INPUT DATA Block Start
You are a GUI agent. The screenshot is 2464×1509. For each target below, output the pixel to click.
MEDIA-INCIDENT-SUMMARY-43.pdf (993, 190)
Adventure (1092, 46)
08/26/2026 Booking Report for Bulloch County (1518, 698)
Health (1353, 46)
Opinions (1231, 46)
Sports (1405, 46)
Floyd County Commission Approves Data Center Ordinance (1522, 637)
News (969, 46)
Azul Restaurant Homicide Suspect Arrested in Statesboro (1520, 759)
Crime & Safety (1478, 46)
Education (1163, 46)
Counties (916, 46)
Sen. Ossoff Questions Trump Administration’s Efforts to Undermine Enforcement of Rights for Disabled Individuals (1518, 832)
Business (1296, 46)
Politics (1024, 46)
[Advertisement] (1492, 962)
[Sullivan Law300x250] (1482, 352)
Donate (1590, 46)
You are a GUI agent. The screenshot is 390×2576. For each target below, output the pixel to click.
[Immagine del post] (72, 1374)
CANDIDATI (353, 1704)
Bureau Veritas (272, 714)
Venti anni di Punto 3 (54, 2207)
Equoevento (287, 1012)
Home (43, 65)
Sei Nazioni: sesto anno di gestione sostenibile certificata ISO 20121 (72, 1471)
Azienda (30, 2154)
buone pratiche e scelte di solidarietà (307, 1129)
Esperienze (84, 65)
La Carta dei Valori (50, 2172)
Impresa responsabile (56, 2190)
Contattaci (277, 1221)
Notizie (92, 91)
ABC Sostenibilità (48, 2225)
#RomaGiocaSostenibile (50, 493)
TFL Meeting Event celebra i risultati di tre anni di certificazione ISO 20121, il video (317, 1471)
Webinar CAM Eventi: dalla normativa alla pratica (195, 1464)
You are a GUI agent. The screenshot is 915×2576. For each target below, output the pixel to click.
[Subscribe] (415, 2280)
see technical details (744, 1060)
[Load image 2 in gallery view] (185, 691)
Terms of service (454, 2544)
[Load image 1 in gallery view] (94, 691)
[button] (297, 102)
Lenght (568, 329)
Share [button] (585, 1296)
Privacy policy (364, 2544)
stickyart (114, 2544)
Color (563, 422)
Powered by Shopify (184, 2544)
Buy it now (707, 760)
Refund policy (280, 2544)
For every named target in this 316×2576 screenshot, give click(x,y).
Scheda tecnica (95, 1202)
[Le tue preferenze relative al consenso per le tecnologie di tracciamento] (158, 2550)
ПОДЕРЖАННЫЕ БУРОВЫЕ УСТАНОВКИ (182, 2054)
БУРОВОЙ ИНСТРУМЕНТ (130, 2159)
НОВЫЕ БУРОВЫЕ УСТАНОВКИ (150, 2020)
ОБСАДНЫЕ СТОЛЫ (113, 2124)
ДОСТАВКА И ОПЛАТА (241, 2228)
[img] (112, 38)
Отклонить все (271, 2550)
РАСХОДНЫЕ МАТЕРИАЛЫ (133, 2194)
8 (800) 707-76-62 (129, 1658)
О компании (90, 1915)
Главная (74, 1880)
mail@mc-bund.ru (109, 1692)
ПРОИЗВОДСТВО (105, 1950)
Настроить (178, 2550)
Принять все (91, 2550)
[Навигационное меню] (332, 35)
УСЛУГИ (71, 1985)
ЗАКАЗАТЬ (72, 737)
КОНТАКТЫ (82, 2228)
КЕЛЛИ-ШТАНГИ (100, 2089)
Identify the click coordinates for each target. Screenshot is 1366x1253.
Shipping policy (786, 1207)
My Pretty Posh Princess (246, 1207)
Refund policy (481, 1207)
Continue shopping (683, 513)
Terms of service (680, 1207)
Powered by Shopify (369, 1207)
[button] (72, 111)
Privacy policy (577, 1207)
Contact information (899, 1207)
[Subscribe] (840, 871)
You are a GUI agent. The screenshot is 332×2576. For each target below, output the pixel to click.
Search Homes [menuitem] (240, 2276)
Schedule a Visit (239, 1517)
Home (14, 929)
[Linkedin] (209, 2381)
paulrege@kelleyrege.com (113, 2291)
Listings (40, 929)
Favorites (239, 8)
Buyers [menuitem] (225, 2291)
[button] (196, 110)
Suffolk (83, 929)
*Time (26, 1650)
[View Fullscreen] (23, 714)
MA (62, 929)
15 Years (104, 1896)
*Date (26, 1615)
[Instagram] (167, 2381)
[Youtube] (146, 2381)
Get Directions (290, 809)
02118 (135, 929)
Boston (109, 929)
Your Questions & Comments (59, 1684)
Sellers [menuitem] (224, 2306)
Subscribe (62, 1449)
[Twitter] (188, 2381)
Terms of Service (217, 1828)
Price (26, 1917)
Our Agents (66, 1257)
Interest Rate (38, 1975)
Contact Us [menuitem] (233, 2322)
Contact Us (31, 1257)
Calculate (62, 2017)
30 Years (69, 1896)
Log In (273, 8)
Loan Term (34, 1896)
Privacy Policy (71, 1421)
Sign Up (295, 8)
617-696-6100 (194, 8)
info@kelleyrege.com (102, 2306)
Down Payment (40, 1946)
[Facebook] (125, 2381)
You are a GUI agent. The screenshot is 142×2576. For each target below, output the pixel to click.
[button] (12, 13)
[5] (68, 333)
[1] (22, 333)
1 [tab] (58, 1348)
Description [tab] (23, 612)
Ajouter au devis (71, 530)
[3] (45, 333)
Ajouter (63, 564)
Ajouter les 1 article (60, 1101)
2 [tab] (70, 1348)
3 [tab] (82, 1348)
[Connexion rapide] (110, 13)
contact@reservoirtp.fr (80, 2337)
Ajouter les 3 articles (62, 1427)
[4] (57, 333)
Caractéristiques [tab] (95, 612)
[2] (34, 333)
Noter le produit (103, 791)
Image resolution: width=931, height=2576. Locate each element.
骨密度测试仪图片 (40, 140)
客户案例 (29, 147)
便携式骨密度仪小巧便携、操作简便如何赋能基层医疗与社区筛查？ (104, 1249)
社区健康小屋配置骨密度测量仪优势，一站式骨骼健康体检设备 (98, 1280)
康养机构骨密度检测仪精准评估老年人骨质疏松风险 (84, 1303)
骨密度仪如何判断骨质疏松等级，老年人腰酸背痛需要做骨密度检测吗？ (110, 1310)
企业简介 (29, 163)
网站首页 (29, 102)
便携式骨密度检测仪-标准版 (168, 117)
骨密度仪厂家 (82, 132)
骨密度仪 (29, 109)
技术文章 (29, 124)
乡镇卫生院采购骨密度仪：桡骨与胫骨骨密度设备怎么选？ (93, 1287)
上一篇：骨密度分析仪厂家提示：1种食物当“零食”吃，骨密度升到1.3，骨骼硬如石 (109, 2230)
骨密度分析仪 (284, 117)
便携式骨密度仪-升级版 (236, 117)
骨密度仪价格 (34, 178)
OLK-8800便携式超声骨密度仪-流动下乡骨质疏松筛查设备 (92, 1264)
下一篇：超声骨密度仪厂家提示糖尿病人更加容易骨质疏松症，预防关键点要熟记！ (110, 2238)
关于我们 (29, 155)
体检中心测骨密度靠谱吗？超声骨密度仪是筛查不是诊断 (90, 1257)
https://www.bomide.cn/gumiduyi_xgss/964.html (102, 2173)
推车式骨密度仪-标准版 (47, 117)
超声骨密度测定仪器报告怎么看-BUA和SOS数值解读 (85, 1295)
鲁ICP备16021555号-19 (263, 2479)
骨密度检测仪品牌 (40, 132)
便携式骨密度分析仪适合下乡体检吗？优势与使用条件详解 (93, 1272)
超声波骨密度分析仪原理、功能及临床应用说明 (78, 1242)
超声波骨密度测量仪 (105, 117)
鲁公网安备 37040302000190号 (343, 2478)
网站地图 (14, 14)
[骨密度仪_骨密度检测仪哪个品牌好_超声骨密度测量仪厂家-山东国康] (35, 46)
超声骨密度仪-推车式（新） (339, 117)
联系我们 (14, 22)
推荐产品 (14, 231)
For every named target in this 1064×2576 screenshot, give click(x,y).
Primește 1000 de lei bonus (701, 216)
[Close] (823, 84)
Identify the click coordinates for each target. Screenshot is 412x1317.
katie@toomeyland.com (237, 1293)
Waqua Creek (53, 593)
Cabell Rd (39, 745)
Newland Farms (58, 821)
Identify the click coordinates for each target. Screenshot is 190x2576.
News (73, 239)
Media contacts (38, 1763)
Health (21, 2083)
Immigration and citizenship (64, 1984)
INPUT DATA Block End
== EXERCISE PROMPT ==
Using the data above, transcribe the lines that run from the line with "КОНТАКТЫ (82, 2228)" to the line with "[Subscribe] (840, 871)", both ends kept, and output nothing else.

== OUTPUT BELOW ==
КОНТАКТЫ (82, 2228)
КЕЛЛИ-ШТАНГИ (100, 2089)
Identify the click coordinates for each target. Screenshot is 1366x1253.
Shipping policy (786, 1207)
My Pretty Posh Princess (246, 1207)
Refund policy (481, 1207)
Continue shopping (683, 513)
Terms of service (680, 1207)
Powered by Shopify (369, 1207)
[button] (72, 111)
Privacy policy (577, 1207)
Contact information (899, 1207)
[Subscribe] (840, 871)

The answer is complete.